DATA EXTRACT
================
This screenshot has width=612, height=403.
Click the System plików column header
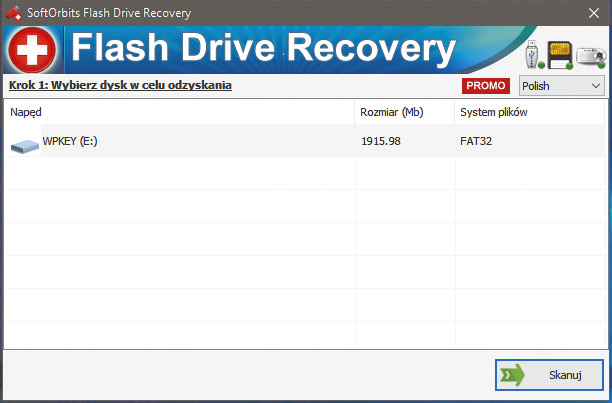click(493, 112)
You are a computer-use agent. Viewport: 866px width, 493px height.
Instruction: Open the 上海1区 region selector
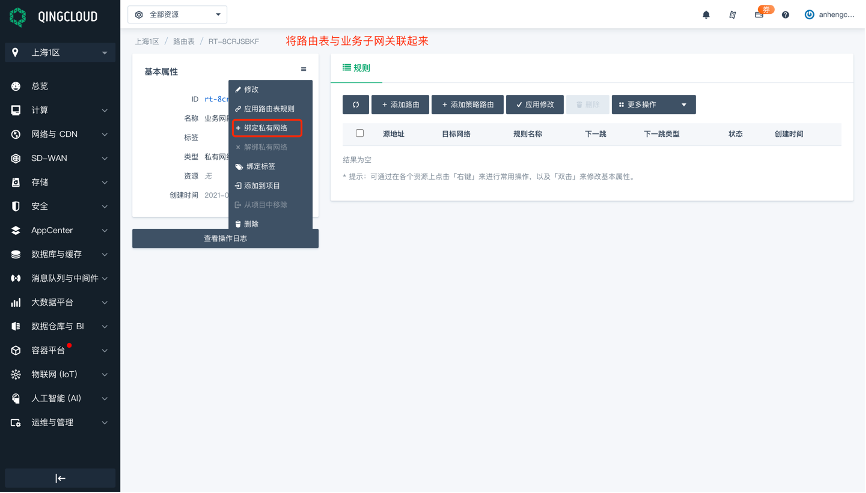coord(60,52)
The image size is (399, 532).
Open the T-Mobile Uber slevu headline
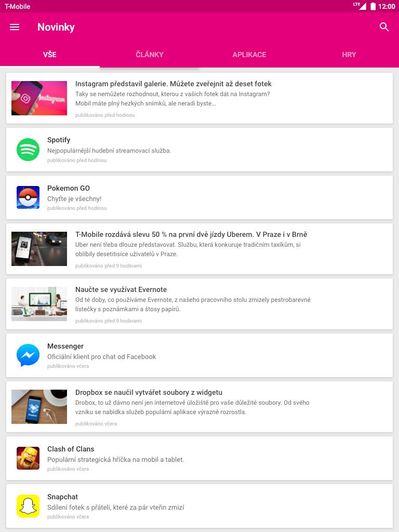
================
WHAT THE TASK REQUIRES
Go through the listing above and return each line where the word "width" occurs.

WRITTEN RESPONSE
This screenshot has width=612, height=403.
You are a computer-use agent. Viewport: 866px width, 493px height.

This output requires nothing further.